[start]
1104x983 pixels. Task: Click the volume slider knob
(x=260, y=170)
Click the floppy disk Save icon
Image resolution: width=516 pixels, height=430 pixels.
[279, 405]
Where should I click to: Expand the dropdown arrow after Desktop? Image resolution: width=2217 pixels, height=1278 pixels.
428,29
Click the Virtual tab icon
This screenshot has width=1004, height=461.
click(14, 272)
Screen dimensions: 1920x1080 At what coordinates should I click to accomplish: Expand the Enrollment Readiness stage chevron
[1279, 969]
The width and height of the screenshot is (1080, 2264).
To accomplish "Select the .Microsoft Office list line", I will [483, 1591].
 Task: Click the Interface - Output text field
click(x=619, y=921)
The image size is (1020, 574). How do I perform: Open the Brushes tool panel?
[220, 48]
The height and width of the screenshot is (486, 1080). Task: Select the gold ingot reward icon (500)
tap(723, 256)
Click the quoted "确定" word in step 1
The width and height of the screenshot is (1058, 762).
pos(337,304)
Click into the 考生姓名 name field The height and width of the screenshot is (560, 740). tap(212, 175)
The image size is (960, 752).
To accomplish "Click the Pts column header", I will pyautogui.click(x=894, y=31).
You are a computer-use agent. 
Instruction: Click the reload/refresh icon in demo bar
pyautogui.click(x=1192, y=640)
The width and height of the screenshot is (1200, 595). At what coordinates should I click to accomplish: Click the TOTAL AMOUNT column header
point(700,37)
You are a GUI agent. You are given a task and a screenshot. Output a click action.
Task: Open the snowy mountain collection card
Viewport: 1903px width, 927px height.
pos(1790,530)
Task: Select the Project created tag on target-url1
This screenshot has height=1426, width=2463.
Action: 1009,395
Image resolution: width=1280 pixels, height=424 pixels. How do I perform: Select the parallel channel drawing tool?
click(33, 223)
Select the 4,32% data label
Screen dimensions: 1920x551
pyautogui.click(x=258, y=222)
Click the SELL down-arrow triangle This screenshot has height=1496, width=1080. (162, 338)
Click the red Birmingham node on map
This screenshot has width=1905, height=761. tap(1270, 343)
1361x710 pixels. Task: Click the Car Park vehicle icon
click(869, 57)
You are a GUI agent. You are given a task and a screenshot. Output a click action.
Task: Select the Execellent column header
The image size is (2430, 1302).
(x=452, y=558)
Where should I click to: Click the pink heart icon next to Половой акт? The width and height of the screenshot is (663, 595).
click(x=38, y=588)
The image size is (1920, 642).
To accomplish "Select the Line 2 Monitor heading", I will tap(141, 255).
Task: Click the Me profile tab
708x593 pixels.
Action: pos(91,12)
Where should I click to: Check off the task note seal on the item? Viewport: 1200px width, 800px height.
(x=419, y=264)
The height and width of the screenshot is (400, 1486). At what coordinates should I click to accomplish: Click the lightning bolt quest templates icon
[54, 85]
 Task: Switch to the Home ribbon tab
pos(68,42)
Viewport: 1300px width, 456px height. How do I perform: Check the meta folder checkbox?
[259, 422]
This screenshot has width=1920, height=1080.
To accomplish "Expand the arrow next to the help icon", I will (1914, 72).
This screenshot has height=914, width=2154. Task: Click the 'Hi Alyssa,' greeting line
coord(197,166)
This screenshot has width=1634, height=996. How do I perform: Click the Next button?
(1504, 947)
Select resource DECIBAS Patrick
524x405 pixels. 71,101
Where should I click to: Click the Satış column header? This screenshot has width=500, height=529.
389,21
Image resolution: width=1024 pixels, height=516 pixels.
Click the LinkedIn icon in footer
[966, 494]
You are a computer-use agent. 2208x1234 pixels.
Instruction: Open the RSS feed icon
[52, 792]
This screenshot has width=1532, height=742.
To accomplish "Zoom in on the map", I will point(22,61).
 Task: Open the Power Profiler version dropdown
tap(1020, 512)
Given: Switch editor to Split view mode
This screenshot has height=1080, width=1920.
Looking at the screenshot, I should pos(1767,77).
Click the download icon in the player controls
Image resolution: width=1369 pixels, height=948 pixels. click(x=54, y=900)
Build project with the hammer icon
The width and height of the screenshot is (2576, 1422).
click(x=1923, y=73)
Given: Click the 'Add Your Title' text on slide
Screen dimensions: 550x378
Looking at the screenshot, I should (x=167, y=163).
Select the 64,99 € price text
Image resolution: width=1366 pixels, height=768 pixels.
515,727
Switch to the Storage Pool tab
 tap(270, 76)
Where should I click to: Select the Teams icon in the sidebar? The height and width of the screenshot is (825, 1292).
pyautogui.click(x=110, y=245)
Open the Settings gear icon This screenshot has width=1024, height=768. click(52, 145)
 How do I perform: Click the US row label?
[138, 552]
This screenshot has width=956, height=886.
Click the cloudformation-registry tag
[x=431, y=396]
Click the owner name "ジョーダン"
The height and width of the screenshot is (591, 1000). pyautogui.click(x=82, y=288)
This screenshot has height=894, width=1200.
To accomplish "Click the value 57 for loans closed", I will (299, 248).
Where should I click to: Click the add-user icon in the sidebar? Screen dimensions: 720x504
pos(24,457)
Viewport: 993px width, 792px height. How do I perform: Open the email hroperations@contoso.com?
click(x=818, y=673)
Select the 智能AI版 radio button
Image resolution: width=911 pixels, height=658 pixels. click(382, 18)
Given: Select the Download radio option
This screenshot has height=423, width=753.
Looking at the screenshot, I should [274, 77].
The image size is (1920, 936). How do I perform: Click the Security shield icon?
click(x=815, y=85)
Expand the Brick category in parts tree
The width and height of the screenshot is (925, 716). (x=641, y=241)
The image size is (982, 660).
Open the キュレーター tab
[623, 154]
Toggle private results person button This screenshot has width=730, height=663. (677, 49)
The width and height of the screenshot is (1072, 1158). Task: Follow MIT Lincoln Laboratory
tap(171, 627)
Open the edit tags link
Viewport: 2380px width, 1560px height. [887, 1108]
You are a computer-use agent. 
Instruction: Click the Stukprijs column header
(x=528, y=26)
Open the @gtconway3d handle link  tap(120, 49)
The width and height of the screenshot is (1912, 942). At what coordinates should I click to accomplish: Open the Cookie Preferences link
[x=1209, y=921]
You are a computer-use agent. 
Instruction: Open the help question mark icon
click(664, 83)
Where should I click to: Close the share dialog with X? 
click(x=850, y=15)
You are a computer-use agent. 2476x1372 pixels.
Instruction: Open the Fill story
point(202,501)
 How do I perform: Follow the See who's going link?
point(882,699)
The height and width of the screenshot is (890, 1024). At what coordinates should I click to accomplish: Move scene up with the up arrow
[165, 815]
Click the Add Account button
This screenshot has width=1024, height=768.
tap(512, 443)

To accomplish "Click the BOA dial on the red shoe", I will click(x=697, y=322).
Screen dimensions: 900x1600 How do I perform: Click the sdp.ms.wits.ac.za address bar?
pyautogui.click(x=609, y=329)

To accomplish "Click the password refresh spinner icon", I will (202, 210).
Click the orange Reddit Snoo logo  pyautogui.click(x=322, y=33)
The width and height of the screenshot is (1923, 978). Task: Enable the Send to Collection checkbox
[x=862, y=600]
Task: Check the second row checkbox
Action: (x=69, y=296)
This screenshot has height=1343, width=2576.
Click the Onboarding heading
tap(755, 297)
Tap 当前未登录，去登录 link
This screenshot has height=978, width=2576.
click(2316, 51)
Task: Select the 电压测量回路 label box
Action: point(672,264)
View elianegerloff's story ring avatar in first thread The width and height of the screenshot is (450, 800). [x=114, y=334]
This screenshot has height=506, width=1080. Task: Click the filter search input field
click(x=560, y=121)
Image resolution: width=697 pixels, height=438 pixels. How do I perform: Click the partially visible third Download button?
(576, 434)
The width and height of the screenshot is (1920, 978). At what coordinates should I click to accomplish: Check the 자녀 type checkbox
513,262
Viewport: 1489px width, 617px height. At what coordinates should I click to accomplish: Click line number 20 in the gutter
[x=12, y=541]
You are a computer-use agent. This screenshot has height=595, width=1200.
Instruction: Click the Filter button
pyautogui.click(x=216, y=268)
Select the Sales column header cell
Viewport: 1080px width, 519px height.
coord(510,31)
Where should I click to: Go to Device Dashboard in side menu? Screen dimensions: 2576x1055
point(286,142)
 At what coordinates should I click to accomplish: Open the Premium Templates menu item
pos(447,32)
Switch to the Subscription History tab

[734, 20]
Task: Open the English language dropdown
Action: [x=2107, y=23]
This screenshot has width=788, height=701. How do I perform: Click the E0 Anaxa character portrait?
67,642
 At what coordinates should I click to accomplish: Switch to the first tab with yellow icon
[end]
- **BRIEF**
Copy the records above unchanged, starting at the line that contains "Click the owner" and ending at the line that contains "click(664, 83)", with both of those lines included.

- **SOLUTION TO THIS EXERCISE**
Click the owner name "ジョーダン"
The height and width of the screenshot is (591, 1000). pyautogui.click(x=82, y=288)
This screenshot has height=894, width=1200.
To accomplish "Click the value 57 for loans closed", I will (299, 248).
Where should I click to: Click the add-user icon in the sidebar? Screen dimensions: 720x504
pos(24,457)
Viewport: 993px width, 792px height. How do I perform: Open the email hroperations@contoso.com?
click(x=818, y=673)
Select the 智能AI版 radio button
Image resolution: width=911 pixels, height=658 pixels. click(382, 18)
Given: Select the Download radio option
This screenshot has height=423, width=753.
Looking at the screenshot, I should [274, 77].
The image size is (1920, 936). How do I perform: Click the Security shield icon?
click(x=815, y=85)
Expand the Brick category in parts tree
The width and height of the screenshot is (925, 716). (x=641, y=241)
The image size is (982, 660).
Open the キュレーター tab
[623, 154]
Toggle private results person button This screenshot has width=730, height=663. (677, 49)
The width and height of the screenshot is (1072, 1158). Task: Follow MIT Lincoln Laboratory
tap(171, 627)
Open the edit tags link
Viewport: 2380px width, 1560px height. [887, 1108]
You are a computer-use agent. 
Instruction: Click the Stukprijs column header
(x=528, y=26)
Open the @gtconway3d handle link  tap(120, 49)
The width and height of the screenshot is (1912, 942). At what coordinates should I click to accomplish: Open the Cookie Preferences link
[x=1209, y=921]
You are a computer-use agent. 
Instruction: Open the help question mark icon
click(664, 83)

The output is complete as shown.